Das KoPl-G verpflichtet die Betreiber großer Kommunikationsplattformen seit 2021 dazu, ein Melde- und Überprüfungsverfahren für rechtswidrige Inhalte einzuführen und jährlich bzw halbjährlich über den Umgang mit Meldungen zu berichten.

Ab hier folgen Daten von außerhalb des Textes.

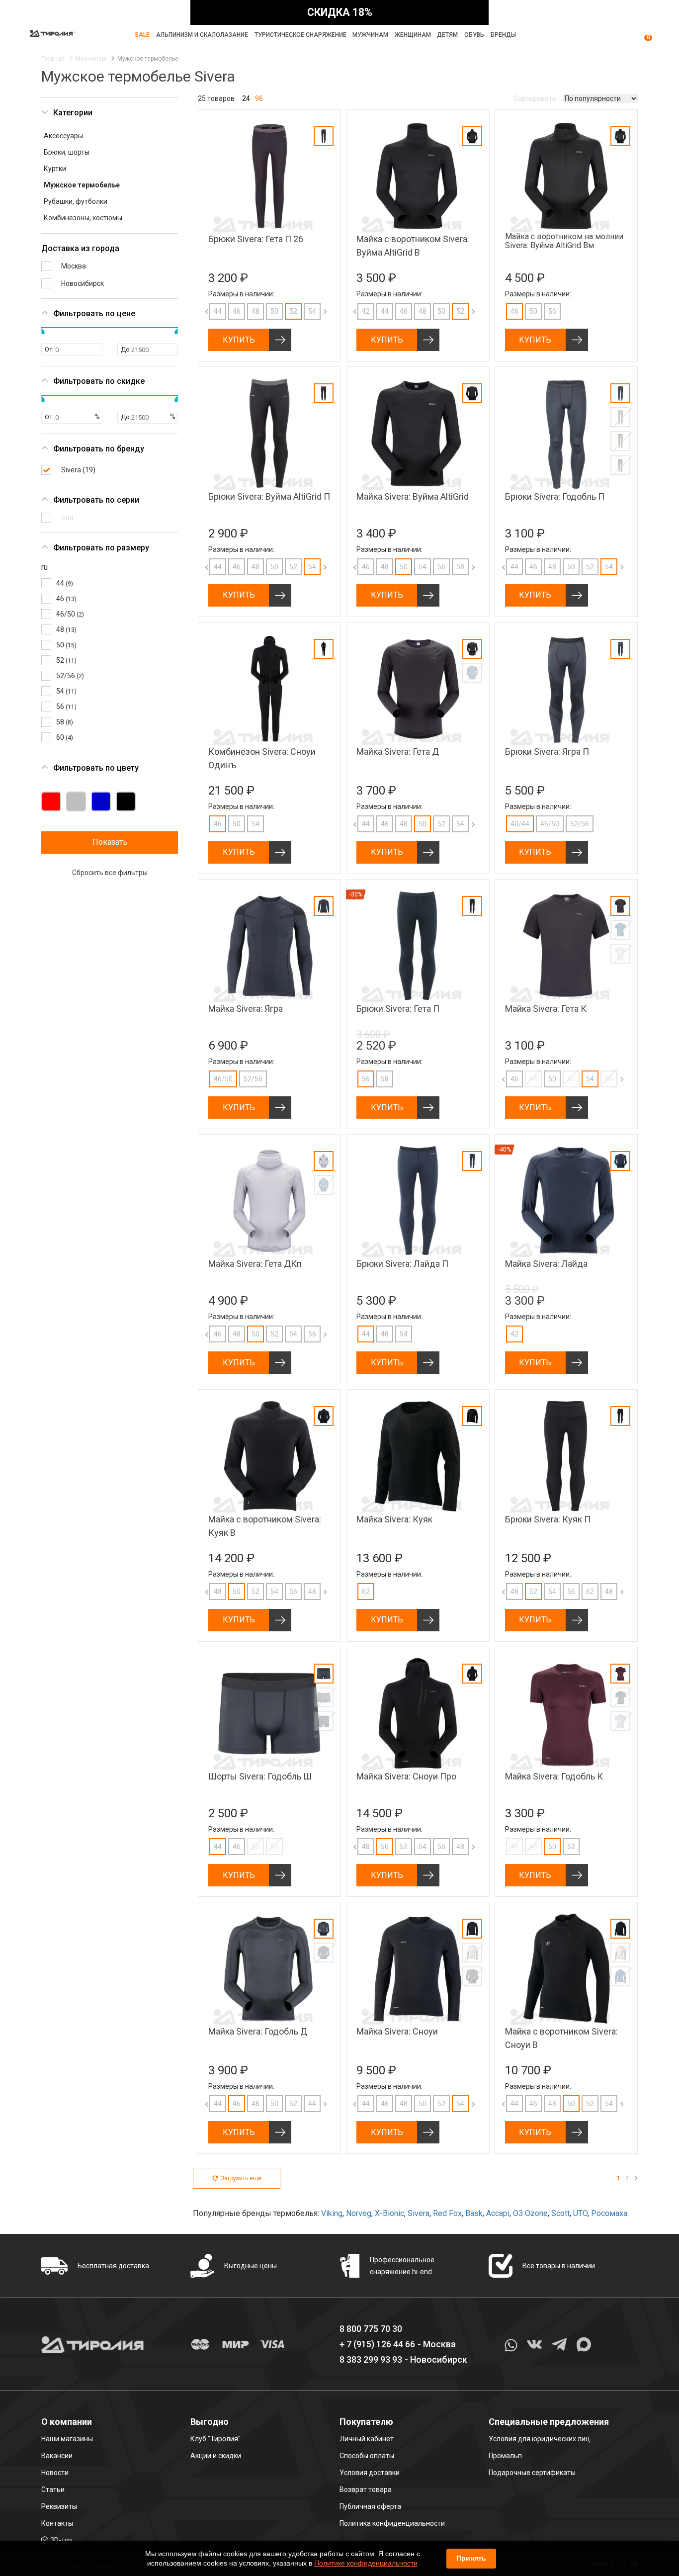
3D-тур (61, 2540)
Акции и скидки (215, 2456)
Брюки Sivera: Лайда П (402, 1263)
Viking (331, 2213)
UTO (580, 2213)
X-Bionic (389, 2213)
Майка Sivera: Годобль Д (257, 2031)
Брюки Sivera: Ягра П (547, 751)
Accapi (497, 2213)
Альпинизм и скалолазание (202, 34)
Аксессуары (63, 136)
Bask (474, 2213)
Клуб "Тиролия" (215, 2439)
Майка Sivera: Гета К (546, 1008)
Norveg (358, 2213)
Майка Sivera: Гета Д (397, 751)
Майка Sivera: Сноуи (397, 2031)
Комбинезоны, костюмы (83, 218)
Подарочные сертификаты (532, 2473)
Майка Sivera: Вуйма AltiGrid (412, 496)
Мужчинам (370, 34)
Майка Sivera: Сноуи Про (406, 1776)
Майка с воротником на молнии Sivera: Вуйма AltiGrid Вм (564, 241)
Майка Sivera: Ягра (245, 1008)
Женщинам (413, 34)
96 (259, 98)
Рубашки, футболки (75, 201)
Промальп (505, 2456)
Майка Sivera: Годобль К (554, 1776)
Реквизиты (59, 2506)
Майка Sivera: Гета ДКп (255, 1263)
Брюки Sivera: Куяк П (548, 1519)
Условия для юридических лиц (539, 2439)
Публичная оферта (370, 2506)
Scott (560, 2213)
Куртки (55, 169)
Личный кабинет (367, 2439)
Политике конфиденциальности (366, 2563)
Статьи (53, 2489)
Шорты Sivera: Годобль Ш (260, 1776)
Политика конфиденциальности (392, 2523)
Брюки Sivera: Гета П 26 (255, 239)
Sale (142, 34)
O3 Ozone (530, 2213)
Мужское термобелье (82, 185)
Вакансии (57, 2456)
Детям (447, 34)
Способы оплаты (367, 2456)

Meta (Facebook), Google und TikTok (alle mit Sitz in Irland) wehrten sich in der Folge gegen die feststellenden Bescheide der zuständigen KommAustria, dass sie dem KoPl-G unterworfen sind. Ihrer Ansicht nach verstößt das KoPl-G gegen die E-Commerce-Richtlinie (Richtlinie 2000/31/EG). Diese verbietet den Mitgliedsstaaten ua Einschränkungen für Dienste der Informationsgesellschaft aus anderen Mitgliedsstaaten. Ausgenommen davon sind in bestimmten Fällen Maßnahmen „im Hinblick auf einen bestimmten Dienst der Informationsgesellschaft“ (Art 3 Abs 4 der E-Commerce-Richtlinie).
Der EuGH urteilte nun, dass das KoPl-G nicht auf diese Ausnahme gestützt werden kann und deshalb gegen die E-Commerce-Richtlinie und die Dienstleistungsfreiheit verstößt. Zum einen müssen die Informationsdienste individualisiert bezeichnet werden und dürfen nicht nach allgemeinen Kriterien umschrieben werden. Es dürfen außerdem keine generell-abstrakten Maßnahmen, die unterschiedslos für alle Anbieter erfasster Plattformen gelten, ergriffen werden. Dies widerspricht nämlich dem Grundsatz der Aufsicht im Herkunftsmitgliedsstaat nach Art 3 Abs 1 der E-Commerce-Richtlinie.
Die gleichen Pflichten und Maßnahmen sieht hingegen die Verordnung über einen Binnenmarkt für digitale Dienste (Digital Services Act - DSA) vor, der bereits seit 2022 in Kraft ist und mit 17. Februar 2024 anzuwenden ist. An der österreichischen Umsetzung der notwendigen Begleitmaßnahmen wird derzeit gearbeitet.